Wie allgemein bekannt, funktionierte Ludendorffs Plan lediglich fünf Wochen lang: Am 3. Oktober 1918 wurde unter Prinz Max von Baden mit SPD, Zentrum und verschiedenen Liberalen eine Koalitionsregierung gebildet, die an einem Samstagvormittag – es war der 9. November 1918 – von hunderttausenden Berliner Arbeitern nach Hause geschickt wurde, Kaiser und Anhang inklusive.
Manchmal wird diese Revolution vornehm als Kriegsbeendigungsrevolution bezeichnet. Es war eine Niederlagenrevolution. Hätte Deutschland im August 1918 den Krieg gewonnen, säßen wir wahrscheinlich immer noch im Kaiserreich. Die USPD hatte zwar Pläne zum Sturz der Regierung ausgearbeitet, wäre aber in einem siegreichen Deutschland nie zum Zuge gekommen – von den tapferen, aber noch viel schwächeren Aktivisten der  Spartakusgruppe gar nicht erst zu reden.
Aber es lastete nicht nur die Niederlage des Weltkrieges auf dieser Revolution: Im September und vor allem im Oktober 1918 – es waren die Monate, in denen Rosa Luxemburg im Gefängnis ihr Fragment „Zur russischen Revolution“ (1922 erschienen) verfasste – kippte in der USDP die Haltung gegenüber den Bolschewiki von Plus auf Minus. Noch am 12. September 1918 hatte eine nichtöffentliche Reichskonferenz von 60 führenden USDP-Funktionären sich zwar vom roten Terror distanziert, aber sich ansonsten zu den Methoden der Bolschewiki bekannt. Doch die Nachrichten über den Furor, der ab September über Russland raste, verwandelte die einstige Ermutigung, die die Übernahme der Macht durch die Bolschewiki bedeutet hatte, in ein Trauma.

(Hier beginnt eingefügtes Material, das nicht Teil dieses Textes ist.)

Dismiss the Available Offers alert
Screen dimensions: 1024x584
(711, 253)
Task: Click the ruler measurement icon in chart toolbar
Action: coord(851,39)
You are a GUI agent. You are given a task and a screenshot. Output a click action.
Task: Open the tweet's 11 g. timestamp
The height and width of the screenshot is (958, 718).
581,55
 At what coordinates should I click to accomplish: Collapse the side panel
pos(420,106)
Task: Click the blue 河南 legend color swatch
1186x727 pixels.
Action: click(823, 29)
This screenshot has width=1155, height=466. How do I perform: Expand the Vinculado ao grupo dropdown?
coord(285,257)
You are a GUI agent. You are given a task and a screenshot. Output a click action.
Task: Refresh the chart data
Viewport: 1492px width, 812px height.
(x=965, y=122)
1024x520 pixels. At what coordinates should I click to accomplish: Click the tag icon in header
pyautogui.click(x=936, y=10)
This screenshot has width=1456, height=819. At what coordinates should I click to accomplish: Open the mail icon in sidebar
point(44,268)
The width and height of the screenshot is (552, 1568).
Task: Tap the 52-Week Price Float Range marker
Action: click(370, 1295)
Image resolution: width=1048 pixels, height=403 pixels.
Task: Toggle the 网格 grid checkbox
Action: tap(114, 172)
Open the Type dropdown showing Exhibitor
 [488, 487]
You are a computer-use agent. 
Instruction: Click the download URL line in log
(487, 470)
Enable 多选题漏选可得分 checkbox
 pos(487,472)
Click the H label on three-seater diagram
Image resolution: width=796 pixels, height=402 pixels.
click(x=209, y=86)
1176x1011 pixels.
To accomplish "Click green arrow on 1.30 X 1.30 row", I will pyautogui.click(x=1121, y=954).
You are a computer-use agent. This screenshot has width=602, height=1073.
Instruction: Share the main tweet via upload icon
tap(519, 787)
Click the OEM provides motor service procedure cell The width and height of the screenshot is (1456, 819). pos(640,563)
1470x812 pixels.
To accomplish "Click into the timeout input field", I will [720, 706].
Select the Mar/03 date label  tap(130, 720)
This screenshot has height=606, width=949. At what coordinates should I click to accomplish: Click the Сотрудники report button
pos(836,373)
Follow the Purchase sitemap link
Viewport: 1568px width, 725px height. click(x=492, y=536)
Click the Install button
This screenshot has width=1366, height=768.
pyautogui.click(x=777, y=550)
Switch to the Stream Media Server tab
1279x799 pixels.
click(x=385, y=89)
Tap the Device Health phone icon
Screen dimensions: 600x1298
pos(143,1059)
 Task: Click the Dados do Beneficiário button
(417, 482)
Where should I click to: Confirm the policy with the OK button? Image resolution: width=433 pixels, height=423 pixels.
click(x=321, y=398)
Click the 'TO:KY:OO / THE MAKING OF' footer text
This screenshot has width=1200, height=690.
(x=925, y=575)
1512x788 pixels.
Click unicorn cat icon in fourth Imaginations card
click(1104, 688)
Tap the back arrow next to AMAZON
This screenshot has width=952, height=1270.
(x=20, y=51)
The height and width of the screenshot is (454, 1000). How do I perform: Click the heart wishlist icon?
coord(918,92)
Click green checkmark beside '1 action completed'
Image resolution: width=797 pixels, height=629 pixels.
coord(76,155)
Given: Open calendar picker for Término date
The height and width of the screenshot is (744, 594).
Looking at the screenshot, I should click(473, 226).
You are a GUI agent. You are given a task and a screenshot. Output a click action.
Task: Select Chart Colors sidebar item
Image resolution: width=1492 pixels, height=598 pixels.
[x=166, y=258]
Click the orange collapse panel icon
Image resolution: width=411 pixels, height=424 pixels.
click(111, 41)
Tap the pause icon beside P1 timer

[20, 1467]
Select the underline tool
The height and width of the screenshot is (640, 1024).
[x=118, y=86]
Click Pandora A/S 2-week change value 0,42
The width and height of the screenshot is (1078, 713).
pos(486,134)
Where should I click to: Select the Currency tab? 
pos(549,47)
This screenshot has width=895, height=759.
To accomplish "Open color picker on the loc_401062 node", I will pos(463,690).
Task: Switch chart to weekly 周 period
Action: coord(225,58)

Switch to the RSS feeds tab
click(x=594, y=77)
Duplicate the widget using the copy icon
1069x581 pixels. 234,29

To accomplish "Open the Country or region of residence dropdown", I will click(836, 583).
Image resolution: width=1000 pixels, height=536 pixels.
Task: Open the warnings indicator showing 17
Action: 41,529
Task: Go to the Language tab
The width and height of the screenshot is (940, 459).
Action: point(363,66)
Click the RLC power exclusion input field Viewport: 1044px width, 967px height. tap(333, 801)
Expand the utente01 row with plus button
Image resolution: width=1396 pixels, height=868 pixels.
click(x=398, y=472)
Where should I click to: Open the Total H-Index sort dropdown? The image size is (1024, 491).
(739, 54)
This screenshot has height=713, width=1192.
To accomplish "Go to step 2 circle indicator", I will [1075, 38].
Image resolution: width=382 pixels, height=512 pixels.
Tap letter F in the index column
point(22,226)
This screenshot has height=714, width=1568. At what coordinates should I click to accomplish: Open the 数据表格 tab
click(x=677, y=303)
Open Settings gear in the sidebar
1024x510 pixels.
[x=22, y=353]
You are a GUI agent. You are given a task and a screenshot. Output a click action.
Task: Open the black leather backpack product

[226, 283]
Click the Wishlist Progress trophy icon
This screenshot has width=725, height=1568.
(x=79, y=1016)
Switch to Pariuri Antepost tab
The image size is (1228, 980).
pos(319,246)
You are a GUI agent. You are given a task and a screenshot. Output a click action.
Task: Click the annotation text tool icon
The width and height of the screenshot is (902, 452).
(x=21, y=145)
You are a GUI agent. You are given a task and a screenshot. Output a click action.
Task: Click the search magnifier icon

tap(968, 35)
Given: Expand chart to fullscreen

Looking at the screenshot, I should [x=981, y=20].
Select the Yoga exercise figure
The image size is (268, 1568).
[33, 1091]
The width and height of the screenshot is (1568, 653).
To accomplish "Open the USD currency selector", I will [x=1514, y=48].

Die Bolschewiki saßen während der deutschen Novemberrevolution in jeder Auseinandersetzung als unsichtbare Dritte mit am Tisch. Sprichwörtlich jeder Akt war in ein Licht getaucht, dessen Quellen sich bis in die Eruptionen tief im Osten Europas zurückverfolgen ließen. Lenin und Trotzki haben in der Konsequenz der deutschen Konterrevolution zugearbeitet – war es doch nach allem, was in Russland schon 1918 geschehen war, ein Leichtes, in Deutschland jeden Schritt zu weitergehenden Veränderungen unter Bolschewismus-Verdacht zu stellen. Rosa Luxemburg und viele ihrer Genossen, die nun alles, aber keine Bolschewiki waren, wurden die gesamte Revolution über als „Bolschewisten“ bekämpft, Rosa Luxemburg und Karl Liebknecht am Ende als „Bolschewisten“ ermordet.